* **Fragmento seleccionado**:

________________________________________

Tercer acto; memoria viva

La ciudad, excesiva y frenética, se mueve a pesar de su hipertensión e hipertrofia. La sociedad que allí mora sobrevive a ese ritmo y medida excedentarios aceptando la anomia funcional de sus identidades y la fugacidad controlada de los acontecimientos. Por momentos parece que la orientación y el sentido de la vida social han acabado por ser presas de una cadena irrompible. Pero el carácter fetichista de esa cadena y su secreto, tienen en el carácter generativo, poiético, de los seres humanos las condiciones necesarias para hacer de ese presente circular una realidad en metamorfosis.

Para la celebración del centenario de 1968 (en el 2068), quienes acudieron a la marcha del pasado 2 de Octubre y tienen 18 años, tendrán para entonces 68 años. El cuerpo tiene memoria. Reacciona, rehúye o apetece, busca su medida. La escala de lo humano, sensible, proyectada sobre el resto del mundo natural, sabe volver sobre sus pasos, sigue el ritmo de la vida circundante, como arrecife coralino. Para proliferar no generaliza sus formas, se adecua, transforma su sentido. Al hacerse concreto no se automatiza sino busca armonía.  Llegado al punto de su exposición riesgosa, el cuerpo social escucha la voz viva de sus generaciones, que son una continuidad cambiante.

En la crítica a las historias oficiales y a los “héroes” mucho se pierde si no se reconoce que, tanto en los acontecimientos “estelares” como en los anónimos, la historia de los hombres y las mujeres de carne y hueso está construida con múltiples episodios de heroicidad o santidad. Y que una débil presencia de ese tipo de fuerza puede tener lugar en cada quien, en nuestros días, cuando el amar, como un modo de conciencia, nos lleva a cuidar la vida y el nido que la hace posible.

________________________________________

* **Bloque de datos**:
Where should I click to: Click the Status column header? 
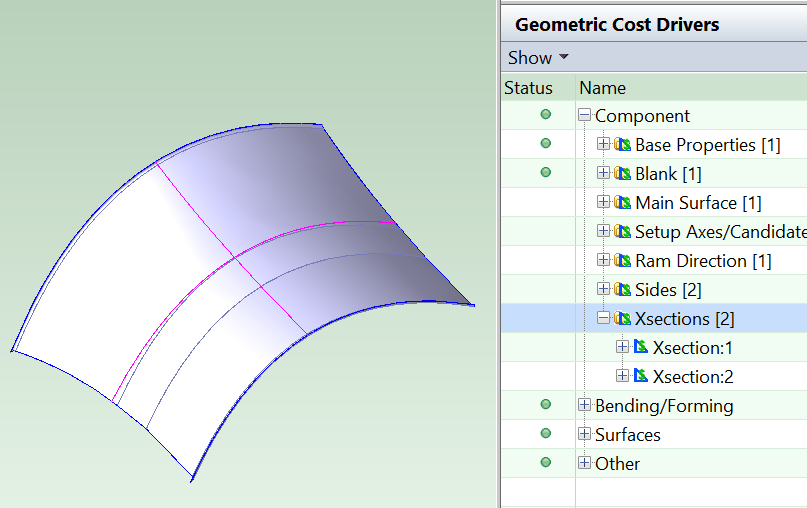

________________________________________

* **Consigna**: En el fragmento seleccionado, ¿a qué se compara la escala de lo humano cuando sigue el ritmo de la vida circundante?

* **Solución del ejercicio**: A un arrecife coralino.